Le vote de l’expertise et le rôle du CHSCT

  • Le vote de l’expertise est un moment important. Pour bien le préparer, le mieux est de prendre contact avec un ou plusieurs cabinets agréés pour convenir d’une méthode qui garantisse au CHSCT de procéder de manière légale et conforme à l’esprit de l’expertise.
  • Le CHSCT peut souhaiter auditionner plusieurs cabinets pour comparer les approches et les équipes.

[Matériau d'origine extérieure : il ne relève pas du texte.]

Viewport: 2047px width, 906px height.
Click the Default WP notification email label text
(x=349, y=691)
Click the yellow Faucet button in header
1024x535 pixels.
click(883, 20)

Il peut le faire en amont du vote ou bien une fois le principe de l’expertise voté.
    En revanche, nous attirons l’attention sur le fait que la mise en concurrence des cabinets par la direction (ou le service achat) de l’entreprise sur la base des seules propositions financières est contraire à l’esprit de l’expertise.
    L’expert a, avant tout, une obligation de moyens (qui renvoie à la prescription règlementaire et légale de la démarche d’analyse des facteurs de risques professionnels) pour mener à bien l’évaluation des situations à risque.

Le vote de l’expertise doit comporter 2 éléments incontournables :

  • Le premier est le vote du principe du recours à l’expertise, formalisé au travers d’une délibération des élu-es se référant à l’un ou l’autre des alinéas de l’article L.4614-12 du Code du Travail ;
  • Le second concerne la désignation de l’expert, prérogative des élu-es du CHSCT.

Les 2 votes peuvent être dissociés ou bien faire partie de la même résolution selon que le CHSCT ait ou non déjà choisi son cabinet.

Dans la résolution, un des membres est désigné comme le référent de l’expert avec en particulier pour mission de faciliter le déroulement de l’intervention et de procéder aux éventuels ajustements, notamment si des difficultés venaient à voir le jour au cours du déroulé de l’expertise… En général, il s’agit du secrétaire du CHSCT.